While everyone is busy laughing at Avast, I think this is a great opportunity to point out key lessons that might just save you from getting hacked yourself. If that sounds interesting to you, here they are …

Lessons #1: Patch Third-Party Software

The Avast hack was possible because of a security vulnerability in third-party software they were using to support their user forums.

The key lesson: Inventory and patch all the software your organization relies on. Just remember, you have to defend all possible ways into your network and systems, hackers just have to find the one you forgot.

Lesson #2: Always Use Unique Passwords

The Avast attack lead to 400,000 user account credentials being stolen. Yes, they were hashed (a way of minimally protecting passwords), but they can and will be cracked. It’s really just a matter of time before hackers can break the hashing protection and retrieve user passwords.
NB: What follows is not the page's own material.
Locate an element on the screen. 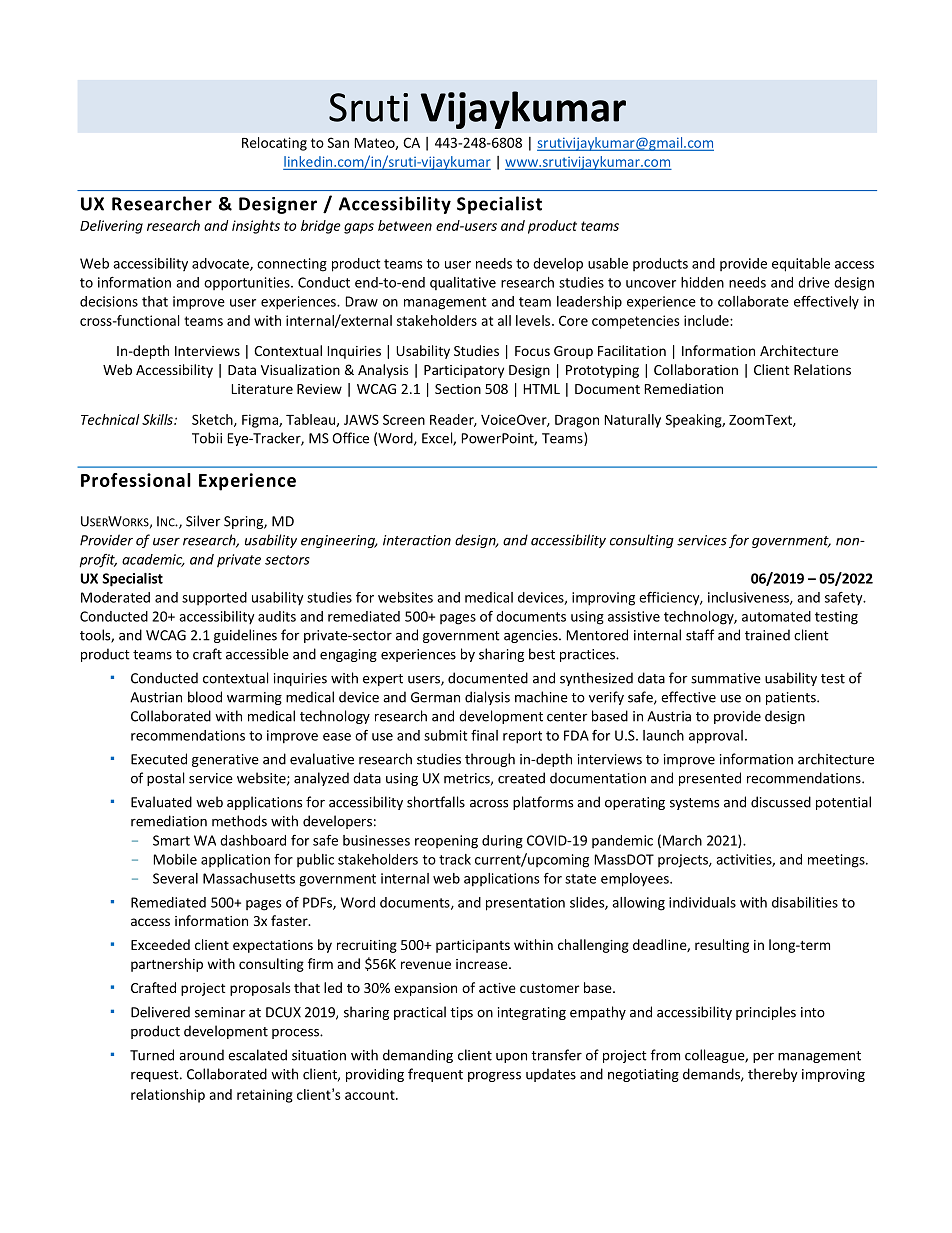 This screenshot has width=952, height=1233. Skills is located at coordinates (158, 419).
The key lesson: Re-using passwords is a bad idea. If you’re using the same password across multiple sites, all it takes for one site to get hacked and then you’re hosed on the other site. Use different passwords, it’s probably the easiest thing you can do to protect yourself today.

Lesson #3: Keep Your Systems Separated

One really good thing that Avast did, which I think got lost in the report below, is that they kept their systems separated from one another.  That is the forum software that hacked was kept separate from all the other systems in Avast’s more critical networks.

They key lesson: Instead of keeping everything together on a single server or network, split them up by importance or business criticality.  That way you make the job of hackers significantly harder: instead of hacking into just a single system and getting the keys to the kingdom, they need to hack into 2 or more systems. That greatly decreases their chances of success, and increases their chances of getting caught.

Whenever security companies get hacked, reporters love to jump all over those companies. Sure, it’s embarrassing, but also a great opportunity to learn from mistakes so that you don’t get hacked either. Happy Friday and thanks for reading.